> Problem: Among the lines of data below, reproduce only those from the one with "You are a GUI" through the one with "Click the JS icon beside index.js", exactly as they stand, both ends included.

##### Entries supplied #####

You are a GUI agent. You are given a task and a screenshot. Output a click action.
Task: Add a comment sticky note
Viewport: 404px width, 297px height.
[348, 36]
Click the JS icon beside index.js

#####
##### Entries supplied #####

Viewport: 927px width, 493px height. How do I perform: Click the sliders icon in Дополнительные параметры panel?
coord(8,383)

#####

> Task response:
You are a GUI agent. You are given a task and a screenshot. Output a click action.
Task: Add a comment sticky note
Viewport: 404px width, 297px height.
[348, 36]
Click the JS icon beside index.js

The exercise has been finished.